Trade Rumors: The Blazers, The Spurs, and the Dance for Free Agents

Soobum Im-USA TODAY Sports

The first really juicy rumor of the trade season has hit: DeJuan Blair to Portland. How much sense would it make and, more importantly, what other critical factors are involved in making this, or any other, trade decision?

As you've no doubt seen, Ben has given us a taste of Chris Broussard and Portland's possible courtship of San Antonio forward DeJuan Blair. It's a pretty good serve to start the intense lead-up to trade deadline week, but let's volley back a little analysis, not just about Blair but the bigger trade/free agent philosophies in play here.

Would DeJuan Blair fit in Portland? Yes. Could the Blazers be interested in him? You bet...strongly, maybe. Portland needs more rebounding and Blair is in a prime position for acquisition. He's played for a winning, title-contending team. He's shown good numbers but is slumping enough that he's available. He'll get more of an opportunity in Portland than he's getting right now in San Antonio so he should be happy to join the Blazers.

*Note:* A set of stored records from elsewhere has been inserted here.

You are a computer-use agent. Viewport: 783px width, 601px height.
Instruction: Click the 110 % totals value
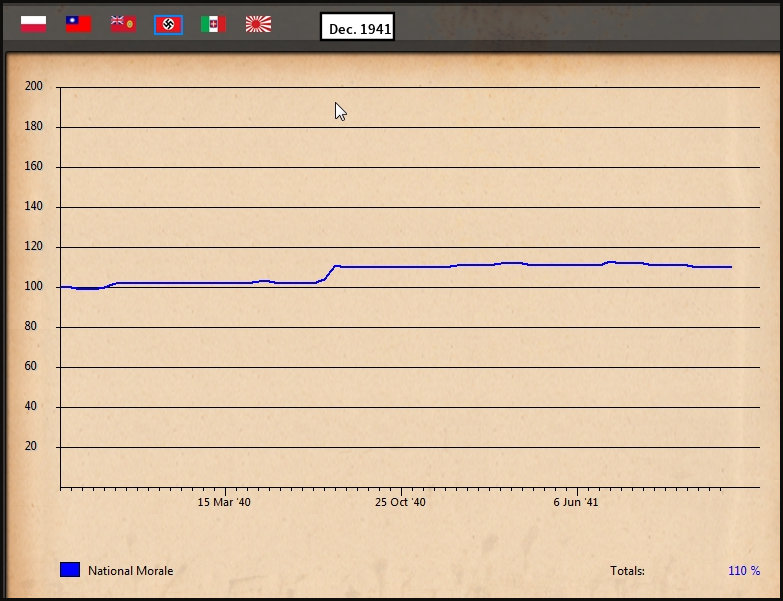tap(743, 571)
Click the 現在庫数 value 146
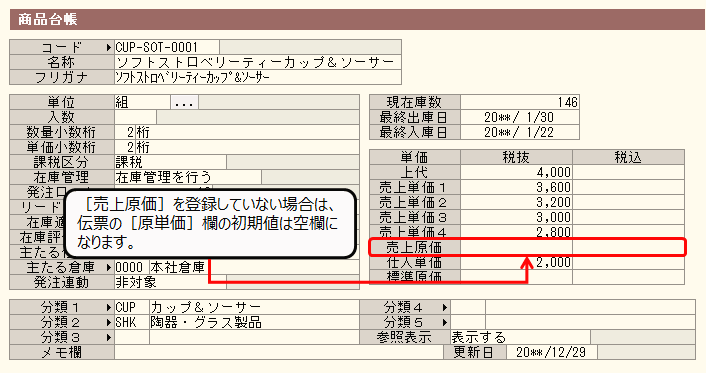 pos(520,102)
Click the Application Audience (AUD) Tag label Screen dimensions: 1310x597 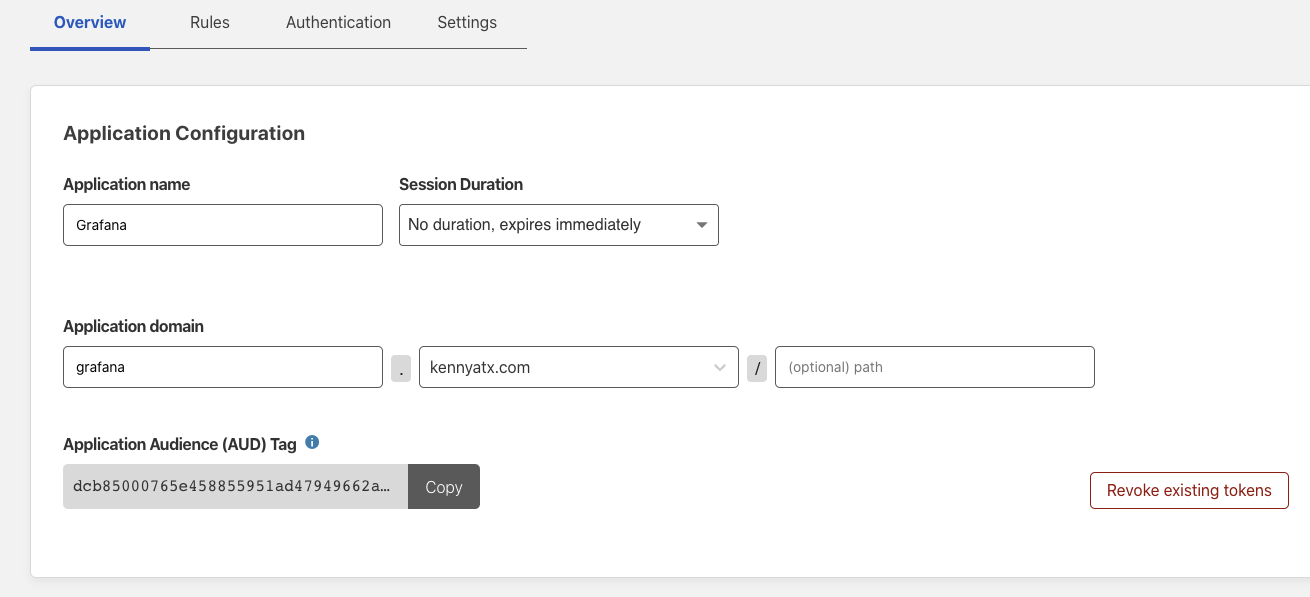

Before you go scuttling off to the trade machine, though, realize that all of that put together isn't enough to make this--or any--deal work for the Blazers at this point. Unless you're talking Prime, Grade-A starting talent coming on board the financials of any potential move are as important as the fit.

At just over a cool million on an expiring contract, Blair doesn't hurt the cap much. But his cap hold this summer would chip away at Portland's available space to the tune of a couple million until he's re-signed. Considering his new salary probably won't be very high, why would the Blazers trade for him now instead of just waiting and trying to pick him up with the up-to-$2.6 million "room" exception this summer after their other cap space is spent? The only possible answers are that they really, really love him and they intend to spend more than $2.6 million per year on him. I'm not sure either one of those things would be advisable.

The only way this deal would make sense--and pay attention here because this could apply to many different trades--would be if the Spurs could absorb the salary of Joel Freeland in return without burdening the Blazers more beyond the current summer. Freeland will be owed $2.9 million next year. Unfortunately the Spurs don't have the necessary expiring salaries to make a Freeland-for-Blair trade work.

Why is Freeland such a key? He's the one movable part the Blazers might not be attached to. And while $2.9 million doesn't seem like much in the absolute, every dime could count in this off-season.

Consider: The Blazers almost certainly will have $13.5 million-ish to spend this summer. They might or might not have a draft pick but first-rounders are always good currency, so let's say they could add another $2 million in space by dropping the pick if they were so inclined. (Remember they might not have it anyway because it could be Charlotte's.) We're still talking $15 million in room here.

Now let's explore another San Antonio rumor that's in the infant stages. It's light buzz right now, hardly a whisper, but there's speculation that there might be a number for Tiago Splitter that the Spurs would not be willing to meet. This actually makes some sense. Splitter is a really nice player but not a franchise guy. The Spurs are headed into a rebuild. They'd rather have Splitter than not, but they could also find better uses for $9.5-10 million a couple years down the road than paying it to Tiago.

Now...if you want to talk a really nice fit into Portland's frontcourt, let's talk Splitter. He's not a classic center but he stays within his offense, he's a potent enough scorer, and he can even defend a little. He'd look really nice playing alongside and behind LaMarcus Aldridge.

Side note: What would the Blazers need more of in this configuration? Bulk and rebounding. Enter the room exception and DeJuan Blair.

Let's say the Blazers got Splitter for $10 million. Woot! Happy dance. But if the total available cap space ranges between $13-15 million that's the only Big Woot you're going to get this summer and that's not enough. $3-5 million in space left isn't going to grow the bench the way the Blazers need. But if Portland can dump Freeland for nothing or next-to, now you're talking somewhere between $5-8 million left even with that $10 million offer going to Splitter. If you can shave a little off the big offer and even it out at two $9-million offers, all the better. Either way, that kind of remaining cheddar is enough to get you someone who can grate the cheese in the backcourt as well. Or if it's more your style, you can get two $3-5 million players to bolster the bench instead of just one. And either way you still have the room exception left when it's all done to chase Blair or Jermaine O'Neal or whomever you wish.

If the Blazers truly want to add 2-3 quality players to this roster--which they need to do--how and when they acquire players will be just as important as the players themselves. Depending on what other moves Portland's able to make, having patience with a guy like Blair could mean the difference between that third acquisition being a Sixth-Man of the Year candidate or just some guy you found for $4 million.